Mme Lagarde indique que la maîtrise de l’inflation exigera un bon dosage de mesures. Des initiatives allant
dans le bon sens ont déjà été prises, que ce soit dans le budget de cette année, d’où la décision, en mai dernier,
de resserrer la politique monétaire. “Il ne sera cependant pas facile d’atteindre l’objectif d’une baisse
significative de l’inflation.
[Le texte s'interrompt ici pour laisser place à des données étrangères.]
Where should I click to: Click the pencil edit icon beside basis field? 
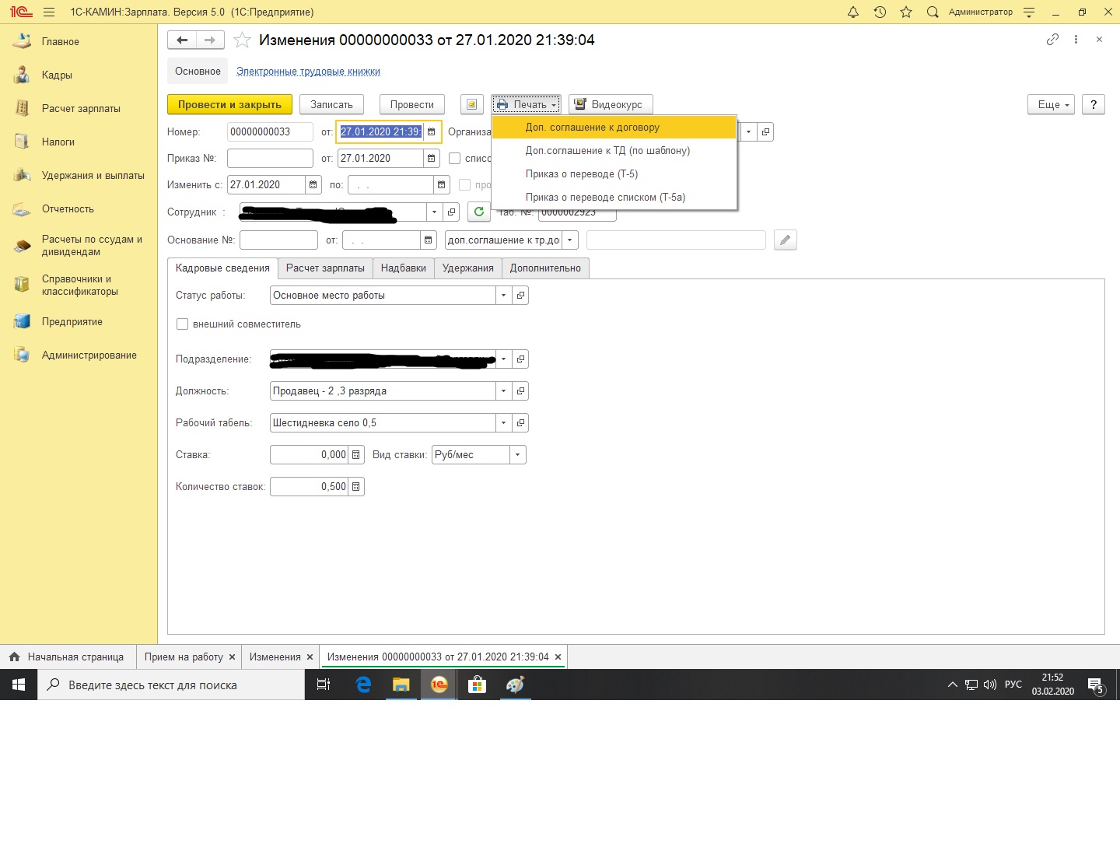coord(786,240)
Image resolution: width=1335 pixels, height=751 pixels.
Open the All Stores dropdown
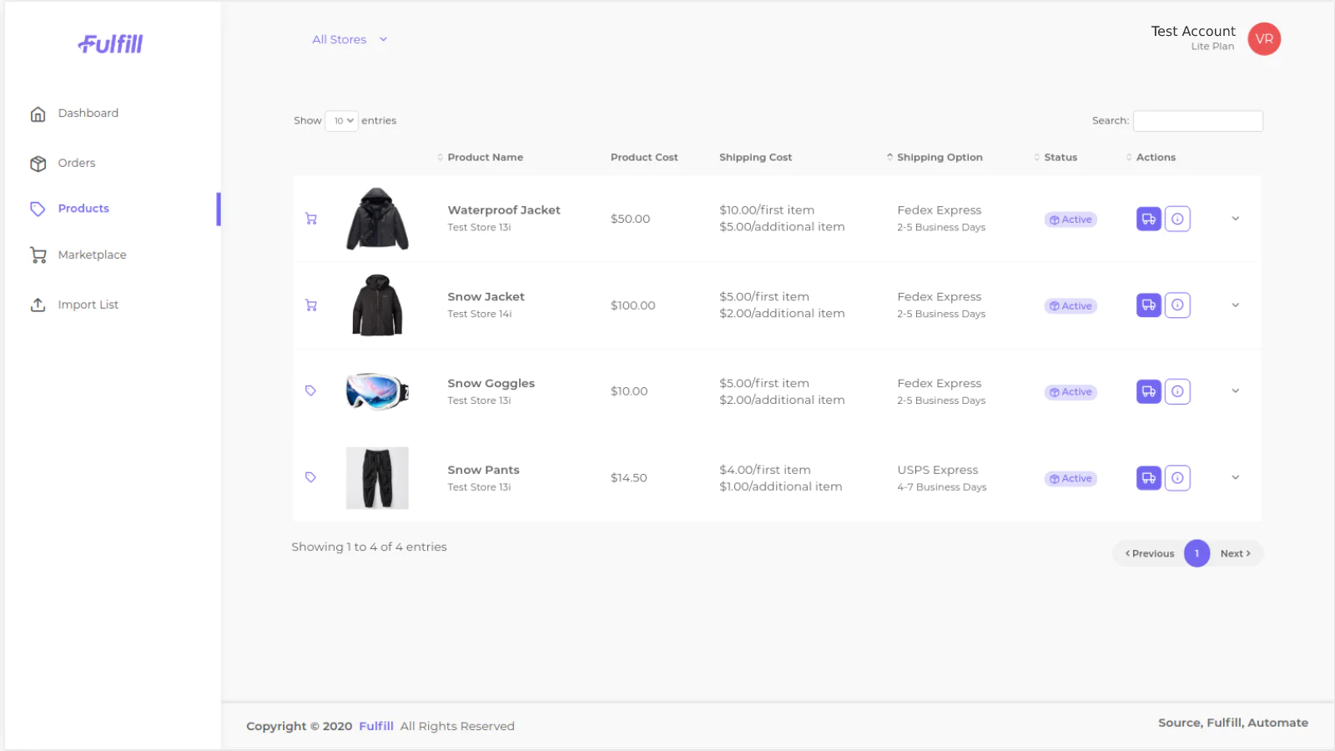pos(350,39)
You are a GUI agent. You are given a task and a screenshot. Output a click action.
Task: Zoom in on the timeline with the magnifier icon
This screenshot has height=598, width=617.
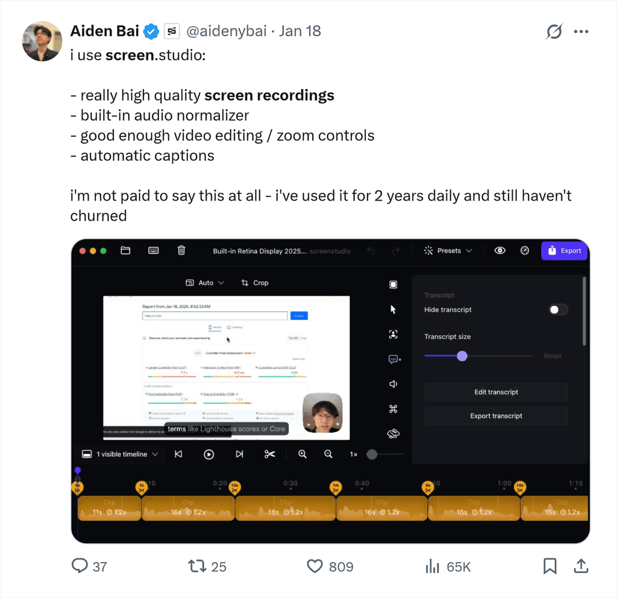pyautogui.click(x=302, y=454)
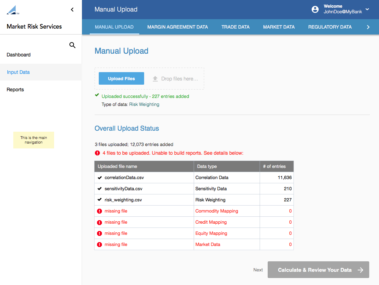Click the Risk Weighting data type link
Screen dimensions: 379x285
(144, 104)
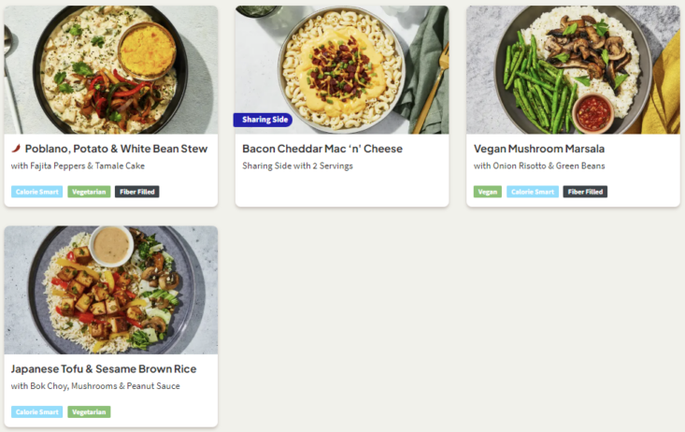685x432 pixels.
Task: Click Fiber Filled tag on Poblano stew card
Action: click(137, 192)
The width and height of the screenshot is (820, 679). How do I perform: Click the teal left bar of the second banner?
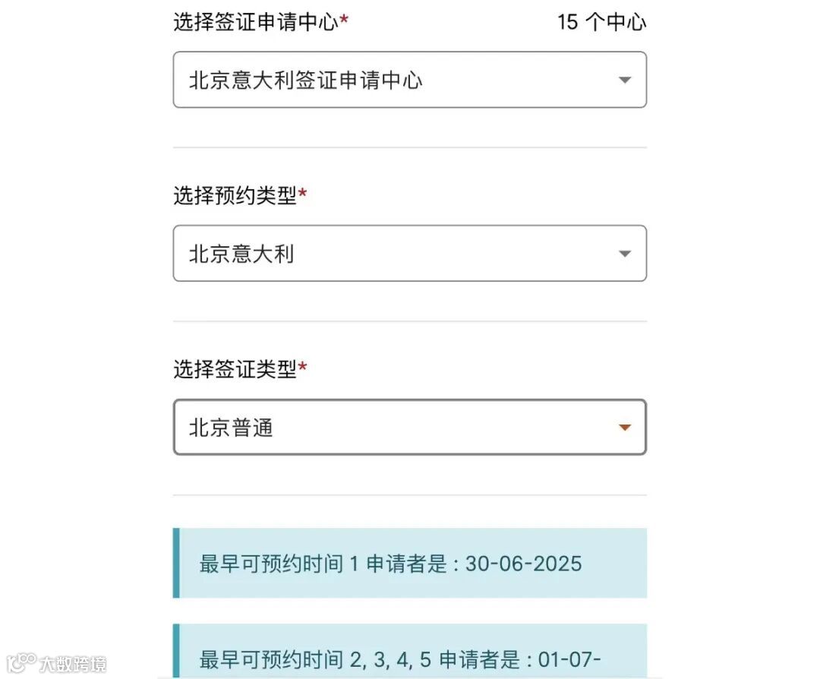pyautogui.click(x=176, y=651)
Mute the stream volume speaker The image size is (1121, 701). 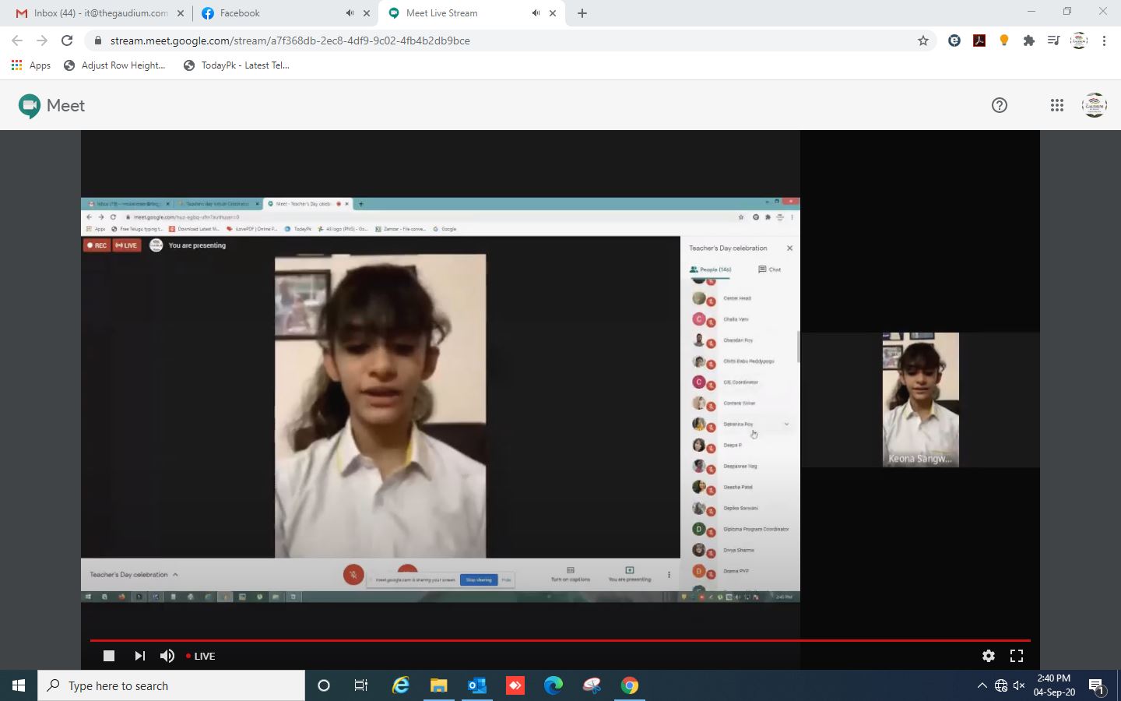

Nous, dans notre prévision, nous considérons qu’elle devrait se rétablir autour de
5%. On a un léger désaccord sur ce chiffrage avec les autorités qui préfèrent voir l’inflation autour de 4%. Cela
me paraît un peu plus délicat”, estime Mme Lagarde, indiquant que d’autres décisions sont nécessaires.
“Je pense notamment à la poursuite du resserrement de la politique monétaire, mais aussi à la nécessité de
résister à toute nouvelle pression tendant à une augmentation des dépenses courantes de l’État, notamment de la
masse salariale”, recommande la directrice générale du FMI.
Comment développer les possibilités d’emploi, de croissance et de prospérité ?
Mme Lagarde constate que si le pétrole et le gaz, qui contribuent pour environ 40% au PIB total, représentent
98% des exportations du pays et fournissent environ deux tiers des recettes budgétaires, ces secteurs
n’emploient qu’environ 2% de la population occupée. Elle estime qu’un secteur privé dynamique doit exister à
côté d’un secteur public responsable. Cela signifie, explique la directrice générale du FMI, “s’ouvrir afin
d’accéder aux marchés mondiaux, mais aussi s’ouvrir au monde extérieur, à ses investissements, ses biens, ses
services et son savoir-faire”.
Il faut améliorer le climat des affaires et faciliter l’accès aux services financiers. Des réglementations
complexes freinent la croissance et la création d’emplois dans le secteur privé.
Malgré les mesures prises par le gouvernement pour remédier à certains problèmes, disons-le franchement, il y
a encore trop de formalités administratives”, constate-t-elle, révélant que le Premier ministre a demandé
l’instauration d’un guichet unique “pour qu’en matière d’importation, il n’y aura plus quatre ministères comme
interlocuteurs, mais un seul”. “Je pense qu’il va venir, le 15 avril, vérifier, sur place et sur pièces”, a-t-elle
révélé. Atténuer les restrictions qui sent sur l’investissement étranger contribuera aussi à développer les
perspectives du secteur privé. Quelles sont donc les priorités d’une croissance mieux partagée ? Pour la
directrice du FMI, “tout d’abord, il faut mettre en place des institutions modernes et transparentes qui
nourrissent la responsabilisation et la bonne gouvernance”.